不过此时的情势是张淮深占了绝对的上风,这里是他的地盘,外面是上万的大军,马元贽的生死全都在他一念之间,所以他不急是很正常的,但马元贽在这样的恶劣情势下还能谈笑自如,不露出一点胆怯之色,却也极是难得,这一来张淮深对对方的评价更加高了,原本只是在心里的一些模糊的想法也逐渐成形,最终盘算好了接下来的举措。

想好之后,张淮深也就不在多废话了,又打了几句哈哈后径直插入了主题:“这次马大人前来夏州可是有什么要事吗?”

“也没什么要紧的事情,只是陛下关心边军,派下官前来慰问而已。”马元贽眼睛也不眨地答道。

“哦,真的么?我这里可是偏远的小地方,怎敢会劳动大人前来,大人可是朝中的要员,来我这穷乡僻壤不是委屈了大人么,何况路途遥远,又是边塞不靖的,万一出什么事可怎么得了,朝中那些大臣怎么这么糊涂,就这样冒冒失失地把大人遣了来,真是不像话。”

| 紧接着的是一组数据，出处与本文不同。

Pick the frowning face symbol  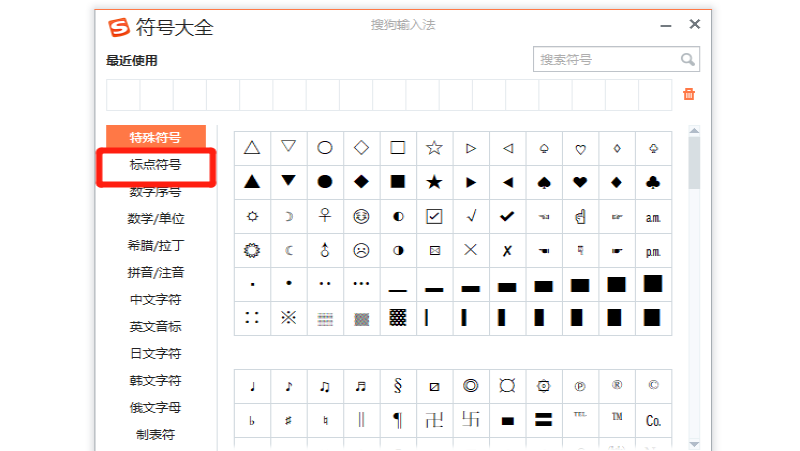pos(361,250)
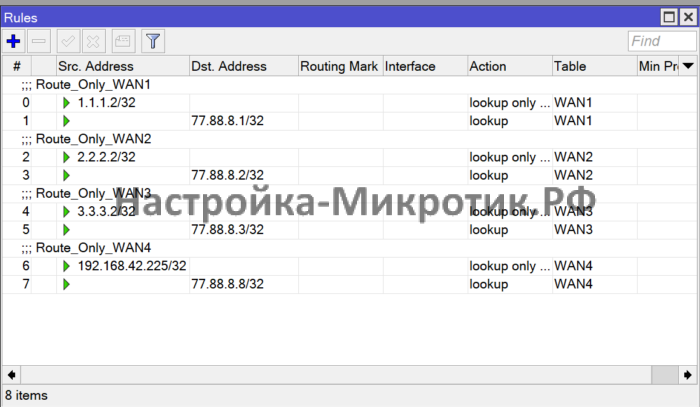Screen dimensions: 700x407
Task: Click the Routing Mark column header
Action: point(339,66)
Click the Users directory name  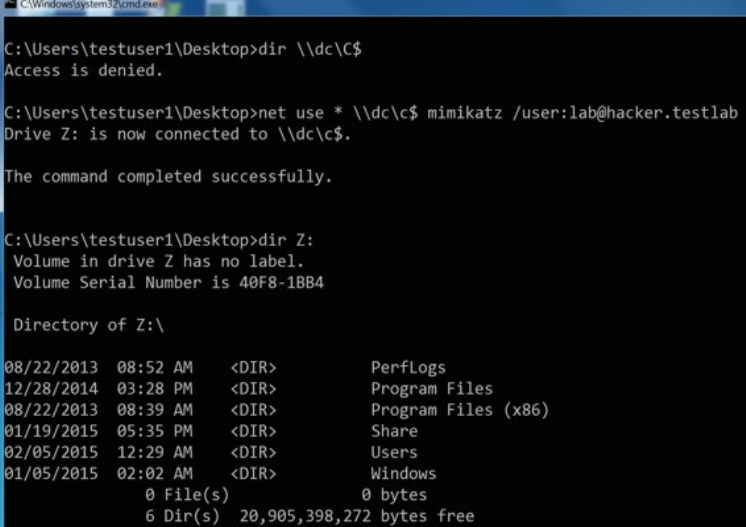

马元贽脸上一抽,并没立刻答话。他脸上的这变化虽然一瞬即过,但还是被张淮深敏锐的眼睛给捕捉到了,他明白这是为什么,心里一喜,接下来的话说得就更直白了,只听他好像很随意地埋怨道:“仇大人也真是的,大人可是神策军中第二人,若是他有什么万一,那可是大人来接掌神策军,怎么还让那些大臣这么胡闹,他倒也不担心。”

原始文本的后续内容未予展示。